> [ACTIVITY]
Exactly as they appear, write the lines from the one containing "The image size" to the final line of the entries, leaving pictures out.

Stored data entries:

== Segment start ==

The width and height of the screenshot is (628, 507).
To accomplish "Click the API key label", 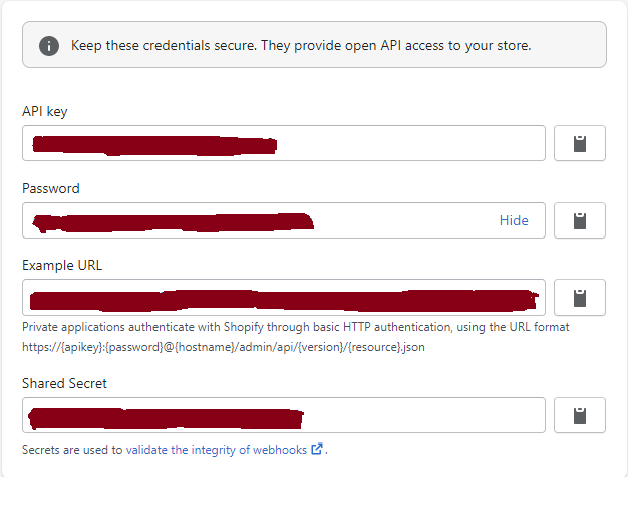I will point(45,111).
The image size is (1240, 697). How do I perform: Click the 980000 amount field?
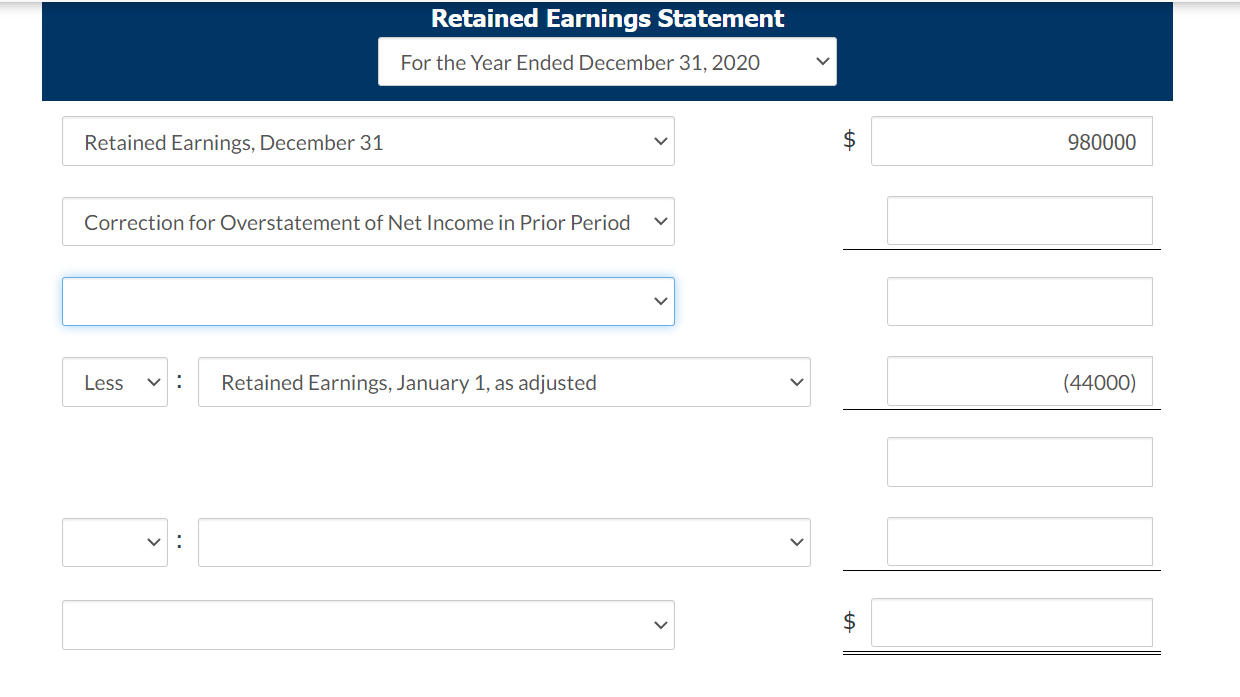tap(1011, 141)
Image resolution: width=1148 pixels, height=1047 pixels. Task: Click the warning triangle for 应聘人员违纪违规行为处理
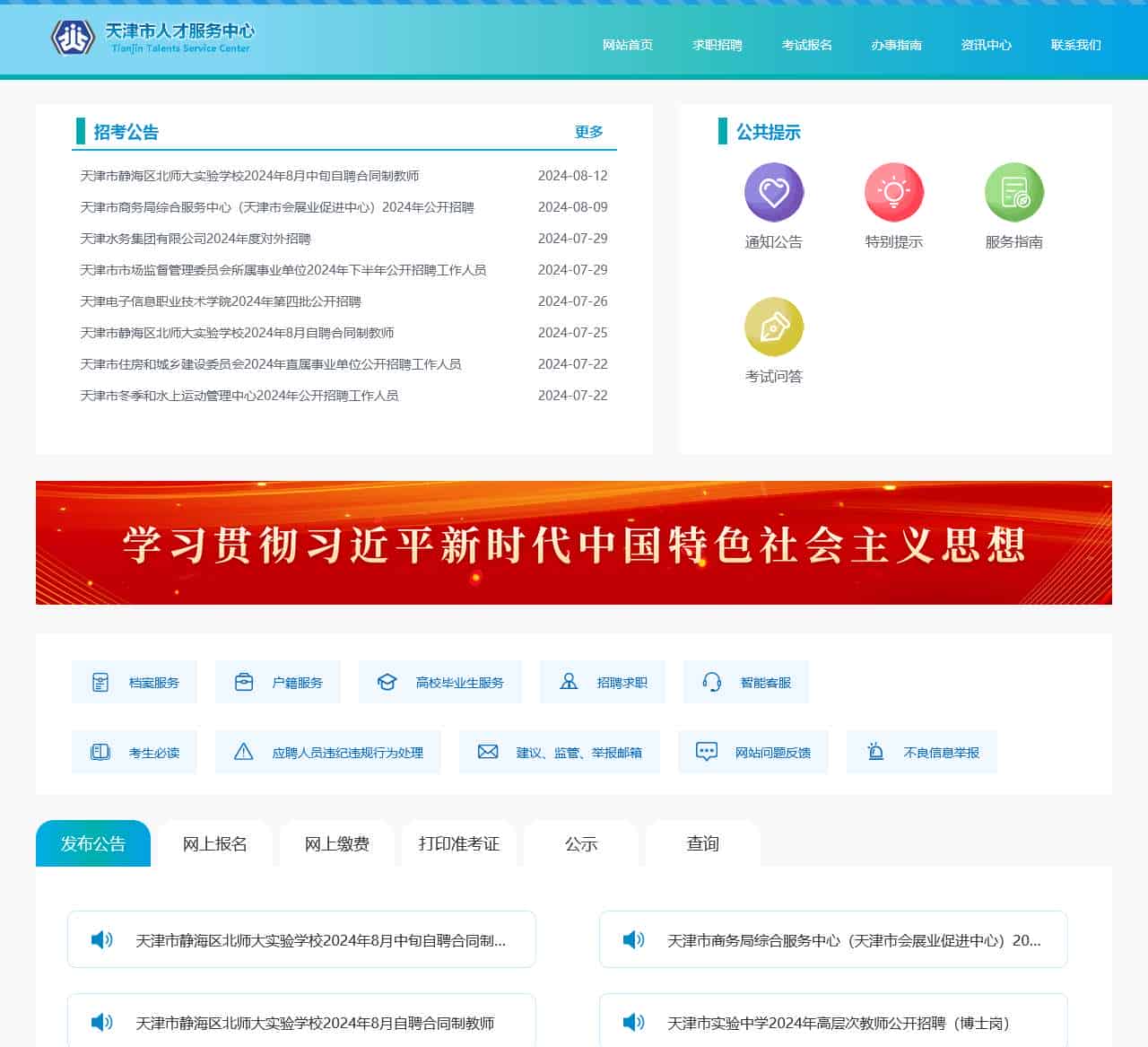[x=244, y=752]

== Segment end ==

> [YOUR SOLUTION]
The image size is (1240, 697). How do I perform: Click the 980000 amount field?
tap(1011, 141)
Image resolution: width=1148 pixels, height=1047 pixels. Task: Click the warning triangle for 应聘人员违纪违规行为处理
[x=244, y=752]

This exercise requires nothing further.